The new model is rolling out in Oura Labs, the company’s opt-in experimental feature hub within the Oura app.
Oura says the new model draws on established medical standards, research, and knowledge sources reviewed by its in-house team of board-certified clinicians and women’s health experts. It also integrates biometric signals and long-term trends to deliver personalized guidance.
As people are increasingly turning to AI chatbots for health guidance, from cycle changes to perimenopause symptoms, Oura says there is a need for models designed specifically for women.

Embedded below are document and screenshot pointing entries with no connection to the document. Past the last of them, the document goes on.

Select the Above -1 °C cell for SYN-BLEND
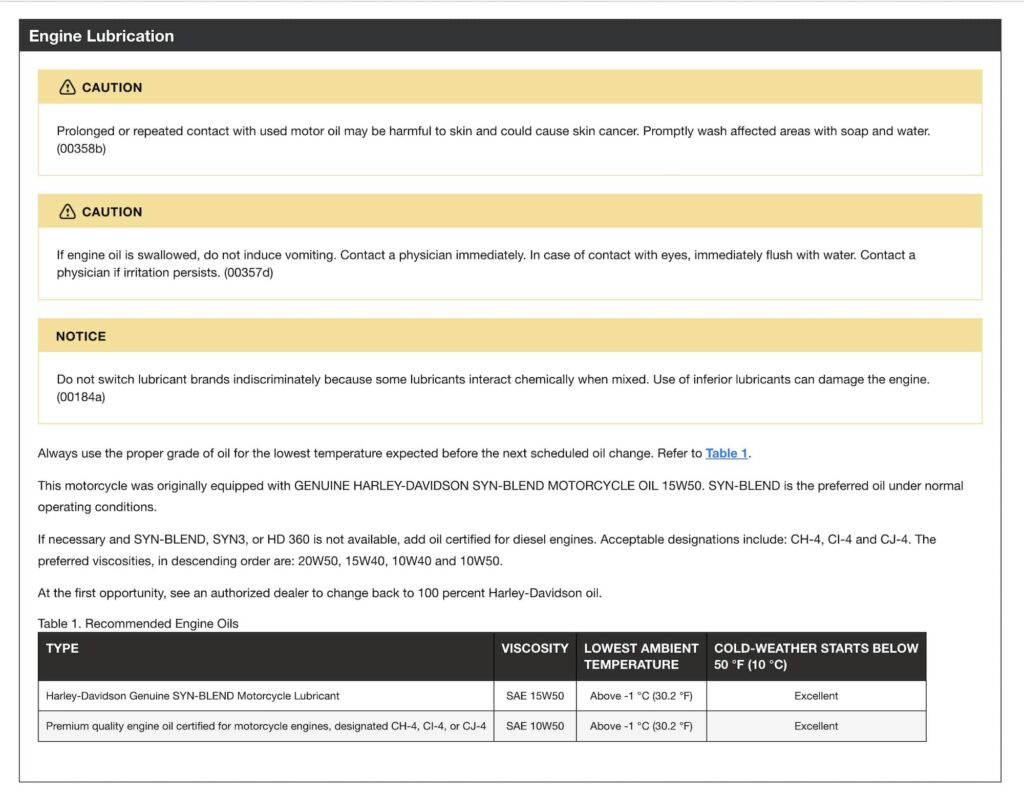The image size is (1024, 796). coord(641,695)
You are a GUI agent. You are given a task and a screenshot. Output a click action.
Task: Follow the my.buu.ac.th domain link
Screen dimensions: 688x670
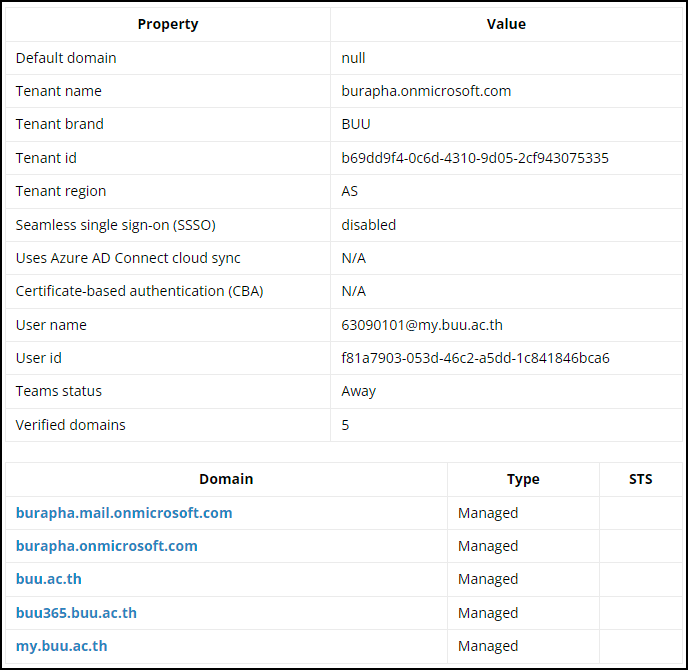pyautogui.click(x=62, y=646)
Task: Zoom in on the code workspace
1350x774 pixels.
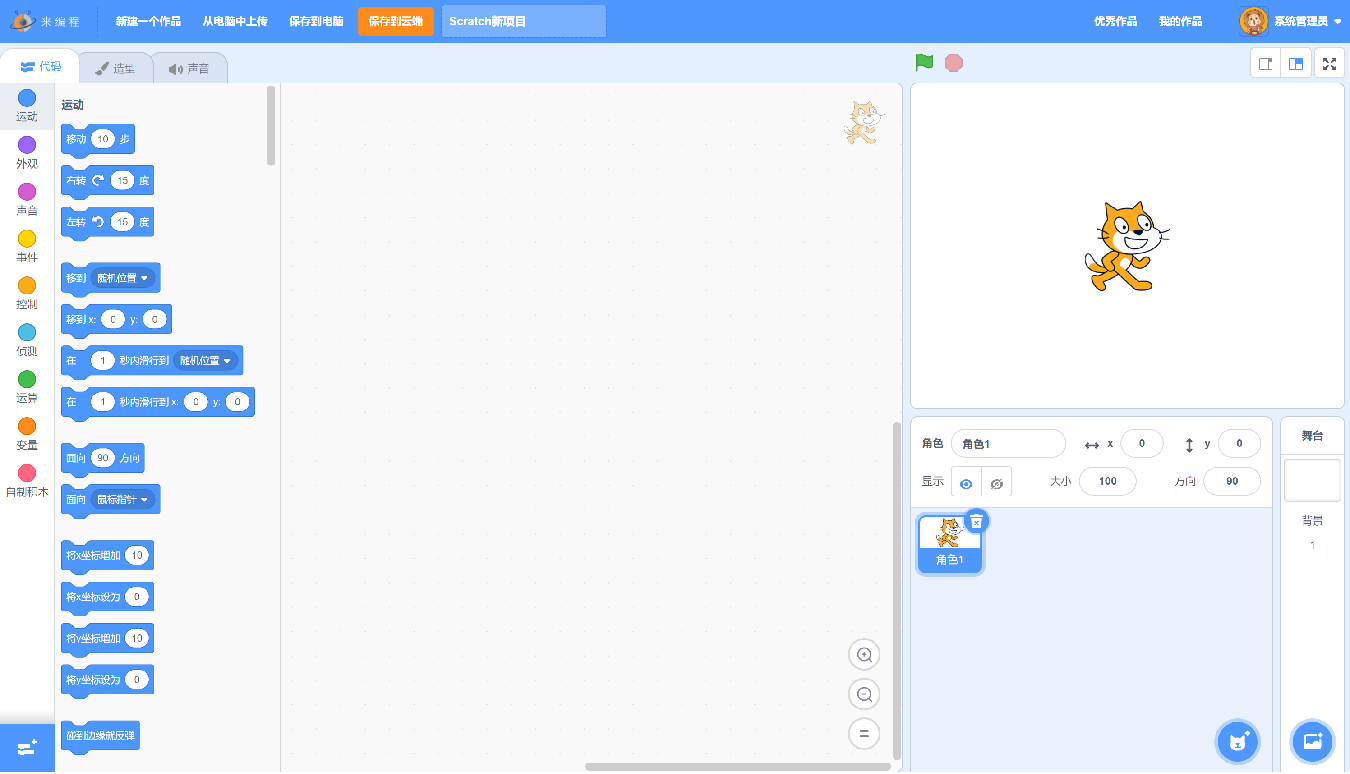Action: [x=864, y=655]
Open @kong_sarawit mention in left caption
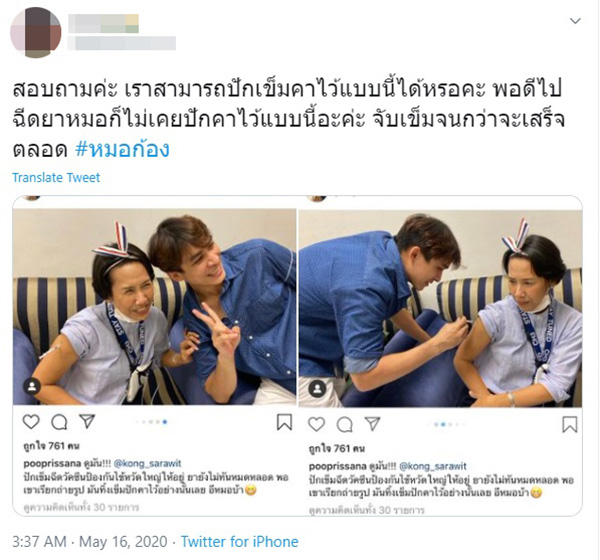Image resolution: width=600 pixels, height=560 pixels. click(x=148, y=464)
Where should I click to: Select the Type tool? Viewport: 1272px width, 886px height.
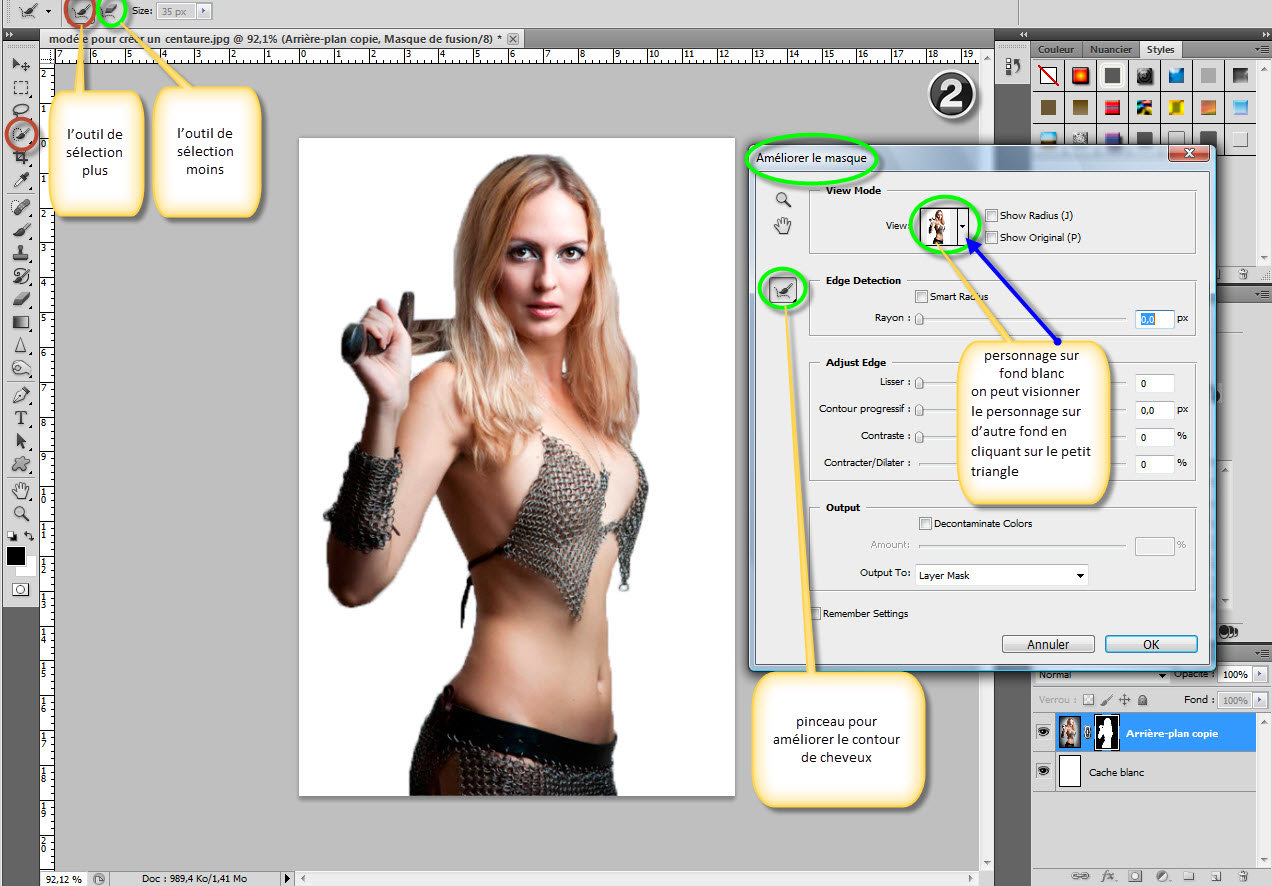tap(20, 418)
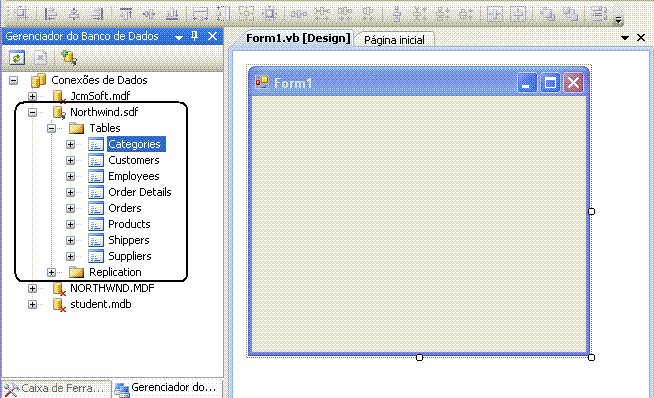654x398 pixels.
Task: Switch to the Página inicial tab
Action: click(394, 40)
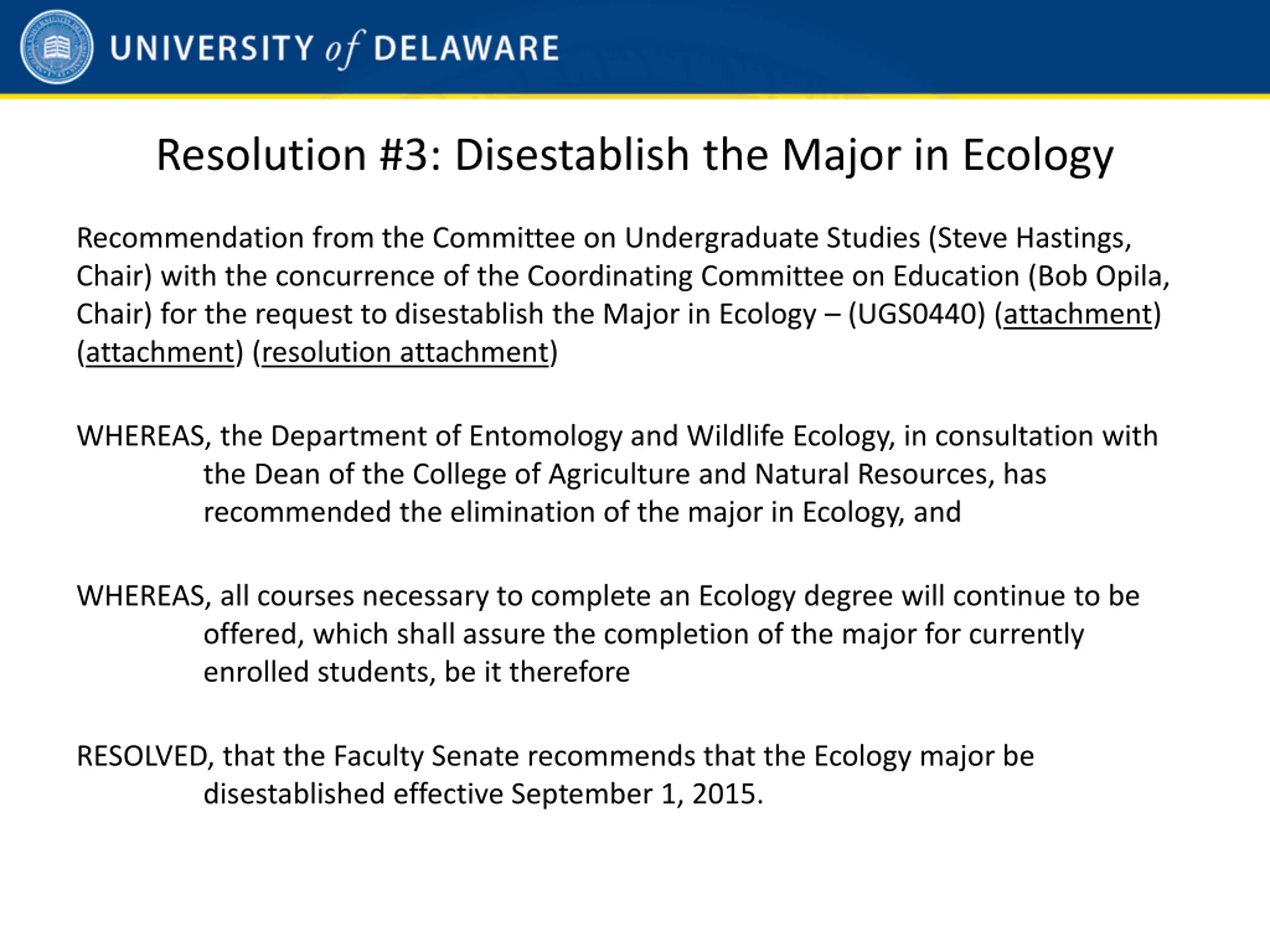Click the University of Delaware seal icon
This screenshot has width=1270, height=952.
click(x=56, y=47)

“This custom model is a fundamental shift in how we responsibly deploy AI in health to meet the needs of our members,” said Ricky Bloomfield, MD, chief medical officer at Oura, in a press release. “Women’s health is too complex—and too often overlooked—to rely on one-size-fits-all systems. By designing a model specifically for women and grounding it in trusted clinical science and real-world biometric data, we’re setting the standard for how responsible intelligence should be built and expanded across more areas of health, pairing rigorous science with the lived, longitudinal data that makes Oura uniquely powerful.”
The launch of the new women’s health AI model comes as Oura Chief Commercial Officer Dorothy Kilroy told TechCrunch last October that the company’s fastest-growing user segment isn’t gym rats, it’s women in their early twenties.
When a user asks Oura Advisor a women’s health question, the chatbot prompts the new model to reference its research and knowledge sources while also analyzing the user’s relevant biometric signals across sleep, activity, cycle, and pregnancy data, as well as stress and more.
The new model is intentionally designed to be non-dismissive, reassuring, and emotionally supportive, the company notes. However, it’s not designed to be a doctor, as users shouldn’t use the chatbot for a diagnosis or treatment plan.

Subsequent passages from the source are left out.